Backend-neutral merge layer for parquet dataset operations.

This module provides shared functionality for merge operations used by both DuckDB and PyArrow merge implementations.

Key responsibilities: 1. Merge validation and normalization 2. Strategy semantics and definitions 3. Key validation and schema compatibility checking 4. Shared statistics calculation 5. NULL-key detection and edge case handling

Classes

fsspeckit.core.merge.MergePlan dataclass

MergePlan(
    strategy: MergeStrategy,
    key_columns: list[str],
    source_count: int,
    target_exists: bool,
    dedup_order_by: list[str] | None = None,
    key_columns_valid: bool = True,
    schema_compatible: bool = True,
    null_keys_detected: bool = False,
    allow_target_empty: bool = True,
    allow_source_empty: bool = True,
)

Plan for executing a merge operation.

fsspeckit.core.merge.MergeStats dataclass

MergeStats(
    strategy: MergeStrategy,
    source_count: int,
    target_count_before: int,
    target_count_after: int,
    inserted: int,
    updated: int,
    deleted: int,
    total_processed: int = 0,
)

Canonical statistics structure for merge operations.

Functions
fsspeckit.core.merge.MergeStats.to_dict
to_dict() -> dict[str, Any]

Convert to dictionary format for backward compatibility.

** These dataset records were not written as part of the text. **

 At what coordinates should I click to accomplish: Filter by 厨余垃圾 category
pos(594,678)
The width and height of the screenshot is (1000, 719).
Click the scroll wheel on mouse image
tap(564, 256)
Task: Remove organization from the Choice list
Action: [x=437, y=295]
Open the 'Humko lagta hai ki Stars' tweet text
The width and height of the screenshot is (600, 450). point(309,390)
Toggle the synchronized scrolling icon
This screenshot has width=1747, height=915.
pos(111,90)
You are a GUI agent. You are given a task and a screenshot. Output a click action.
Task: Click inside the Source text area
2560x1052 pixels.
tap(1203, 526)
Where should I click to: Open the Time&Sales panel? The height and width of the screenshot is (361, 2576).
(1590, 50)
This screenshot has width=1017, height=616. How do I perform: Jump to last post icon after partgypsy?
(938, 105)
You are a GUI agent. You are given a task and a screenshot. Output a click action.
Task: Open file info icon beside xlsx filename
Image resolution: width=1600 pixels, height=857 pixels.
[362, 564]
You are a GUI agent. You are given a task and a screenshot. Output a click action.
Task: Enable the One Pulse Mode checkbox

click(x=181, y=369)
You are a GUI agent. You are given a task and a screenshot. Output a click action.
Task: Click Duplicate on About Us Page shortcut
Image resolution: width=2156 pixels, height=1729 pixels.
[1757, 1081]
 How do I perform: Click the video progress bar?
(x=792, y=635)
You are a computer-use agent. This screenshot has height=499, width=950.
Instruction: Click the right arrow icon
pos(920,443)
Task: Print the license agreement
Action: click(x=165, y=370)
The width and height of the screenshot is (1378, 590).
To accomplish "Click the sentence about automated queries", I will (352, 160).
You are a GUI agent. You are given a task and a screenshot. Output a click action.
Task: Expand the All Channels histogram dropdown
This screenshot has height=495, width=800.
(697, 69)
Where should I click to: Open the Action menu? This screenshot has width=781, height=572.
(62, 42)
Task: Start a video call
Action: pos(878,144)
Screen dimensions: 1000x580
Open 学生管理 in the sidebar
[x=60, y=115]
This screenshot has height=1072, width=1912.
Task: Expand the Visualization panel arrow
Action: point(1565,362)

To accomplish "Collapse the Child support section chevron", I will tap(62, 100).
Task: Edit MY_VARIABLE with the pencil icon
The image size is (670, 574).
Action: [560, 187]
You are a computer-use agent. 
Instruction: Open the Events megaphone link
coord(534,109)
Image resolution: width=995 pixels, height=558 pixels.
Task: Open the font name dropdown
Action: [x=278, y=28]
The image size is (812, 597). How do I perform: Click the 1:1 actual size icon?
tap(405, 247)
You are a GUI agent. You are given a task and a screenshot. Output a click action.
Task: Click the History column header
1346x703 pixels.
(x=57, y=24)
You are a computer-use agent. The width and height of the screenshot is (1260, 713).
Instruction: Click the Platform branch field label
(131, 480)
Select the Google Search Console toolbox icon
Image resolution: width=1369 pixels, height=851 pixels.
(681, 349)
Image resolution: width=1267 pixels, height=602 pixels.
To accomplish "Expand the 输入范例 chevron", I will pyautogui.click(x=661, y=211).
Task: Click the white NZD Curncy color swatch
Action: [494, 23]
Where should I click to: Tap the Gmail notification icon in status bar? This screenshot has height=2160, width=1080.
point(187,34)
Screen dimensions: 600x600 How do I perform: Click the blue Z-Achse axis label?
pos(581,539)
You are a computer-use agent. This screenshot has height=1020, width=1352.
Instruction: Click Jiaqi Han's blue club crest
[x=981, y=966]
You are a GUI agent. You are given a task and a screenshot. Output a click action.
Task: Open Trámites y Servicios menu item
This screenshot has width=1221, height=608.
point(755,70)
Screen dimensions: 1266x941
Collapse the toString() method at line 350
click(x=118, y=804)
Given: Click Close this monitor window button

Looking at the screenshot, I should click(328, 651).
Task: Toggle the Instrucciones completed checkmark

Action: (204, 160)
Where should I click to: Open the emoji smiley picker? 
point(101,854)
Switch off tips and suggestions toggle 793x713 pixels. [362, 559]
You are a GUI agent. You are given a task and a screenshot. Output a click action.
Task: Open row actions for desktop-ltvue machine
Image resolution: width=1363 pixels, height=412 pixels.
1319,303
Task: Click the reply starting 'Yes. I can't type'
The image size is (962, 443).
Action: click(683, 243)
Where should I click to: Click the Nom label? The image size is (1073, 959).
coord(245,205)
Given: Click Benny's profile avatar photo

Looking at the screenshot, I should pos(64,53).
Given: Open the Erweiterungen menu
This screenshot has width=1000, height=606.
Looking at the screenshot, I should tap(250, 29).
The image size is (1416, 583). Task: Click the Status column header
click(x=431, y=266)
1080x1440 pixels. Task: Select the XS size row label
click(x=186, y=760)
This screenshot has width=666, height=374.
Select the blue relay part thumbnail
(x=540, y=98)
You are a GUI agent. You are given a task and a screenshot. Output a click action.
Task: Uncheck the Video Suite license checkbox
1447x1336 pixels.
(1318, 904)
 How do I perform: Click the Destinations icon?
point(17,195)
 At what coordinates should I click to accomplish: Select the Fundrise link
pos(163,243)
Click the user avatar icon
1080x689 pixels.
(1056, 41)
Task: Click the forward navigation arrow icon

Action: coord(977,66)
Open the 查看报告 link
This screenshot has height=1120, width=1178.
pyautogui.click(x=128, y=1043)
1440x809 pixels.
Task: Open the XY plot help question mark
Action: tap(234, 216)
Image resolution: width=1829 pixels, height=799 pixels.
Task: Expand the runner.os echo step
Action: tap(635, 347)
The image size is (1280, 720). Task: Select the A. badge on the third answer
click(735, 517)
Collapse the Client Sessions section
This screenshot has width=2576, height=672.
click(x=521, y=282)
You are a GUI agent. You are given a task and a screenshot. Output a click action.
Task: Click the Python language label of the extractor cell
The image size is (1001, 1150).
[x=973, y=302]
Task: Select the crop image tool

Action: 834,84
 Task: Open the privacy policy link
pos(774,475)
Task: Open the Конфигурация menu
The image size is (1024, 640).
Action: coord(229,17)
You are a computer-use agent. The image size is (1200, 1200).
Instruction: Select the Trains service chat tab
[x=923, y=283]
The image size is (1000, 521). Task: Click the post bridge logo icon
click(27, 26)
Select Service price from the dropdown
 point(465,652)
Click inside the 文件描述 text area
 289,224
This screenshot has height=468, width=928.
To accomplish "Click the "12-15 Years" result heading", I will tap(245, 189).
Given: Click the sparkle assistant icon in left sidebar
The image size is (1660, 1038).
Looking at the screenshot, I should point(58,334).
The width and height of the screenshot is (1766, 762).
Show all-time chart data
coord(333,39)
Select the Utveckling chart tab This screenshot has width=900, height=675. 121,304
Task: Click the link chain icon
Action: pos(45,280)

Source code in src/fsspeckit/core/merge.py
def to_dict(self) -> dict[str, Any]:
    """Convert to dictionary format for backward compatibility."""
    return {
        "inserted": self.inserted,
        "updated": self.updated,
        "deleted": self.deleted,
        "total": self.target_count_after,
        "source_count": self.source_count,
        "target_count_before": self.target_count_before,
        "target_count_after": self.target_count_after,
        "total_processed": self.total_processed,
        "strategy": self.strategy.value,
    }

fsspeckit.core.merge.MergeStrategy

Bases: Enum

Supported merge strategies with consistent semantics across backends.

Attributes
fsspeckit.core.merge.MergeStrategy.DEDUPLICATE class-attribute instance-attribute
DEDUPLICATE = 'deduplicate'

Remove duplicates from source, then upsert.

fsspeckit.core.merge.MergeStrategy.FULL_MERGE class-attribute instance-attribute
FULL_MERGE = 'full_merge'

Insert, update, and delete (full sync with source).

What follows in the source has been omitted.